TEXTE À EXAMINER:
Paris a sa Tour Eiffel, New York sa Statue de la Liberté, Toronto sa Tour CN, les îles Saint-Pierre et Miquelon ont leurs tambours (et je ne parle pas d’instruments de musique, non, non, non!). Avec le cimetière de Saint-Pierre (qui mérite lui aussi son article dans nos pages), les tambours sont les éléments les plus photographiés par les touristes et les plus appréciés par les habitants. (note de la rédaction: nous remercions Patrick Dérible pour son aimable contribution photographique à cet article!)
À tout sieur, tout honneur
Il y a bel et bien eu, à Saint-Pierre (à Miquelon, je ne sais pas), un joueur de tambour, qu’on appelait d’ailleurs tambour public. Son rôle? Arpenter les rues de la ville en annonçant les dernières nouvelles. Le dernier en titre était un Monsieur Lafitte, un basque de Ciboure, à la mémoire duquel un de ses descendants, l’auteur-compositeur-interprète Henri Lafitte, a fait une chanson que nous vous invitons à écouter.
Tambour, sas ou entrée
Ceci fait, tournons-nous vers le tambour, détail architectural très populaire dans l’archipel, depuis les tous débuts de la colonie.
Le tambour, c’est le joyau de ce que les professionnels de l’histoire aiment appeler l’architecture vernaculaire . D’ailleurs, si le sujet vous intéresse, rendez-vous à la section “architecture locale” de l’Arche Musée et Archives de Saint-Pierre et Miquelon et visionnez les nombreuses capsules vidéo sur le sujet.

ÉNONCÉ DE L'EXERCICE: Citez mot pour mot le passage du texte sur les tambours qui débute aux mots « Tambour, sas ou » et s'arrête après les mots « de la colonie. ». Les lignes placées ci-dessous n'ont aucun rôle dans ce travail.

DONNÉES SOURCES:
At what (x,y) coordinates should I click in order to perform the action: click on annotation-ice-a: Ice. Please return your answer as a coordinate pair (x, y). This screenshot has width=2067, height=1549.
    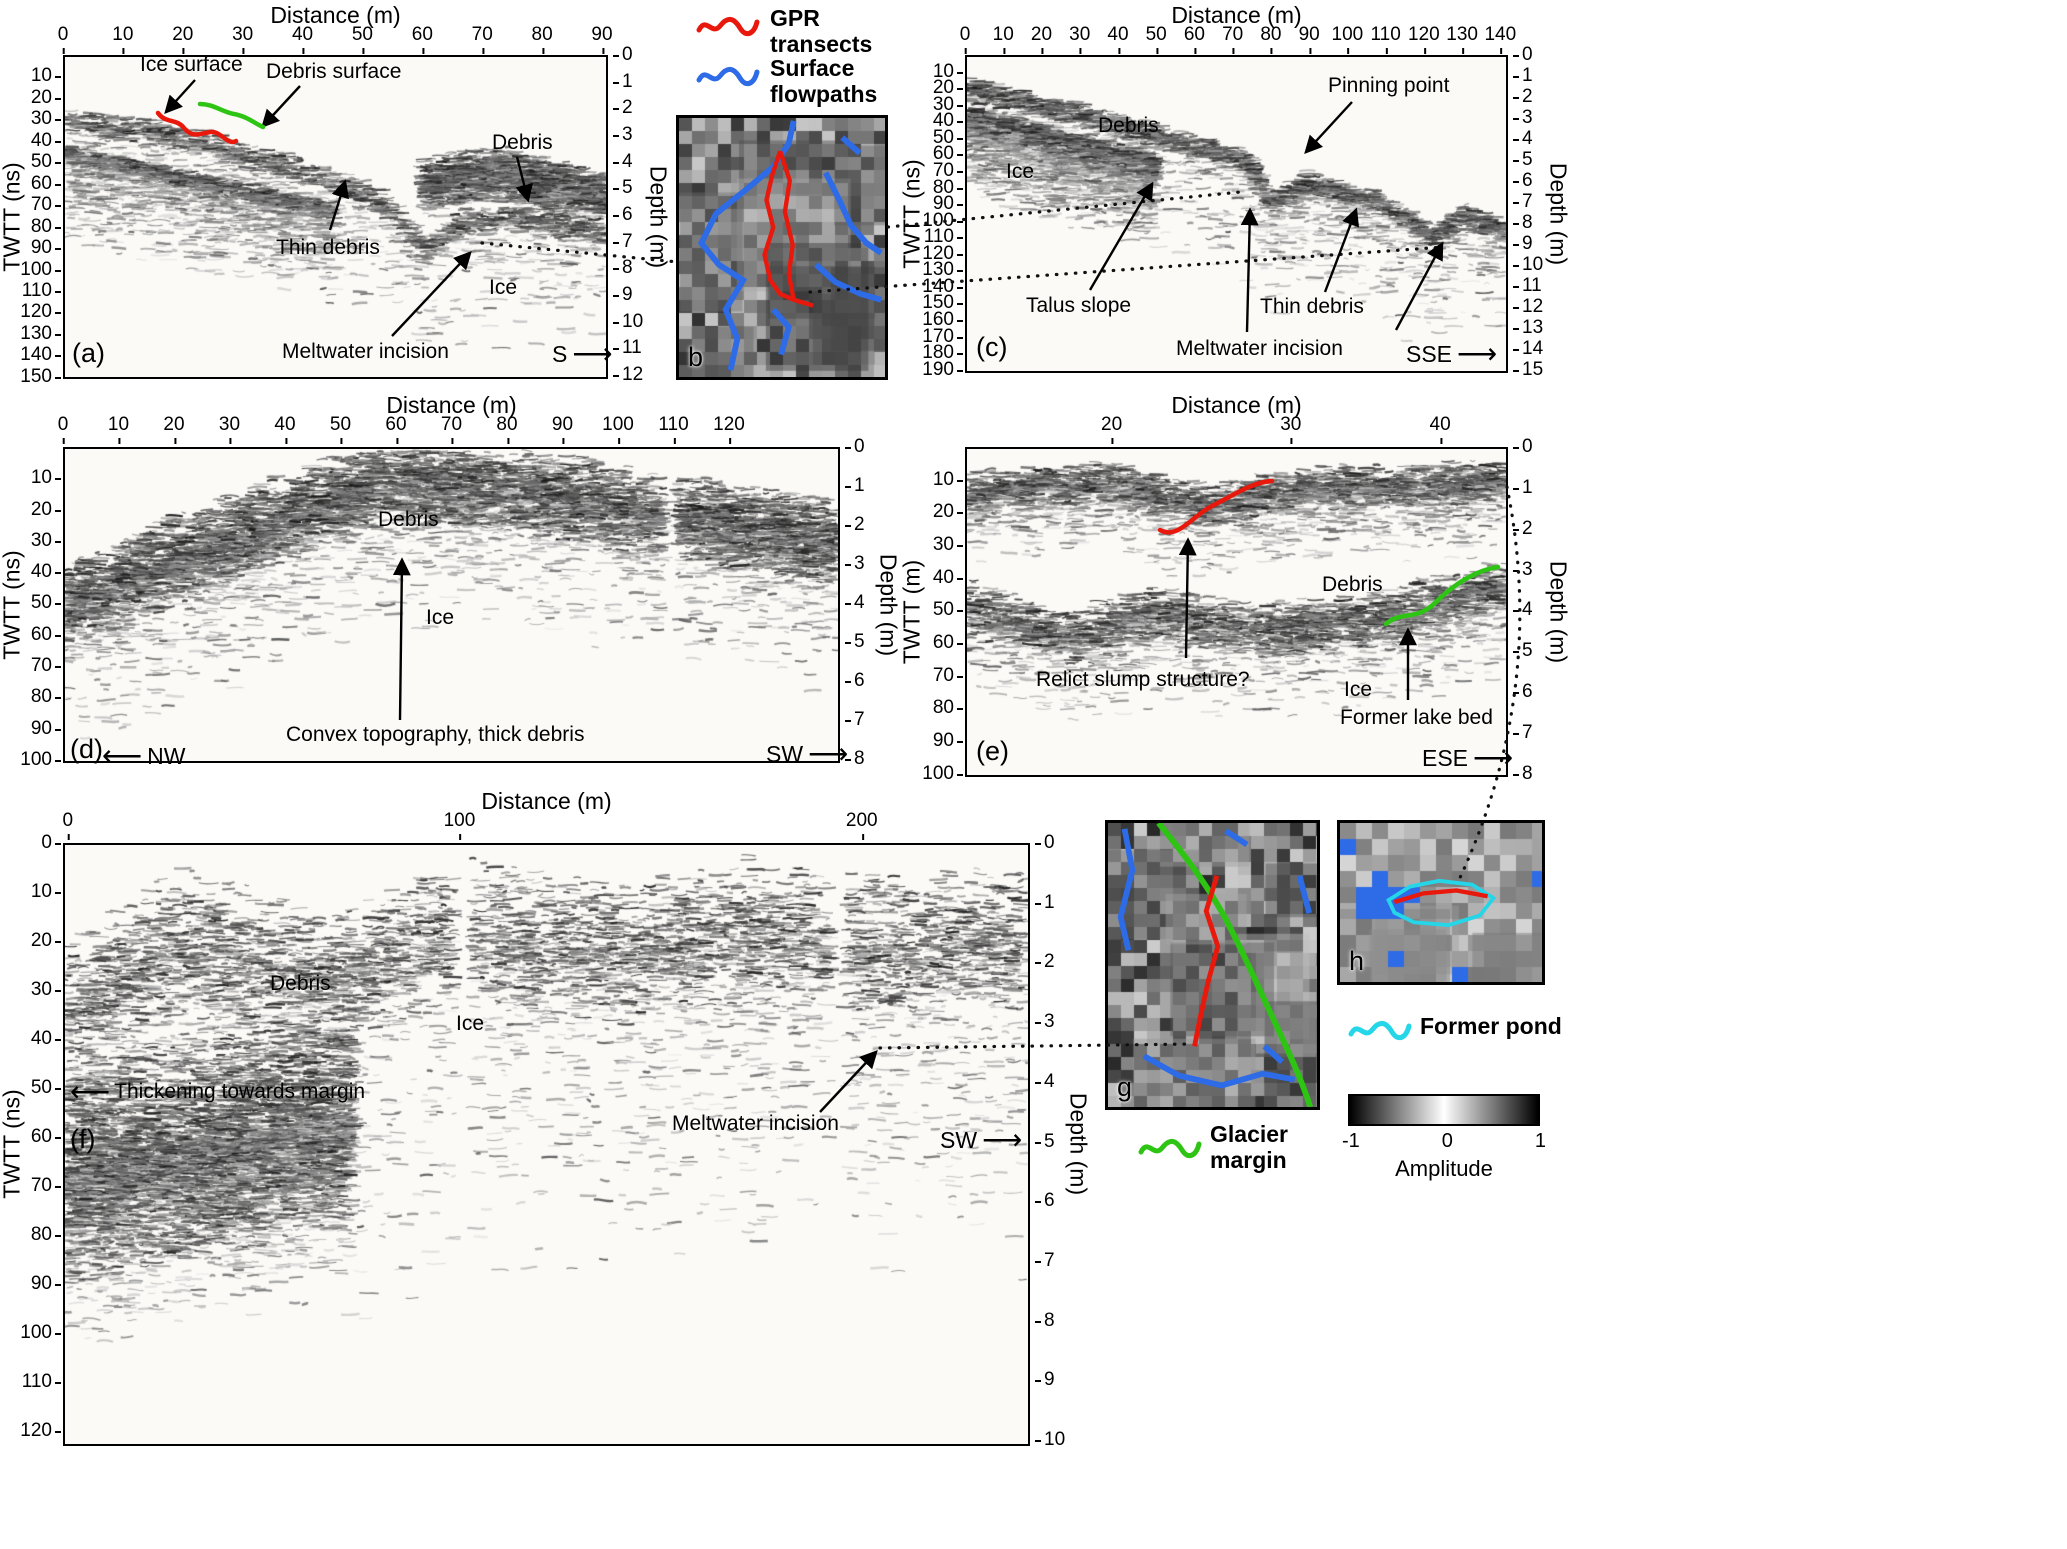
    Looking at the image, I should click on (504, 288).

RÉPONSE RÉDIGÉE:
Tambour, sas ou entrée
Ceci fait, tournons-nous vers le tambour, détail architectural très populaire dans l’archipel, depuis les tous débuts de la colonie.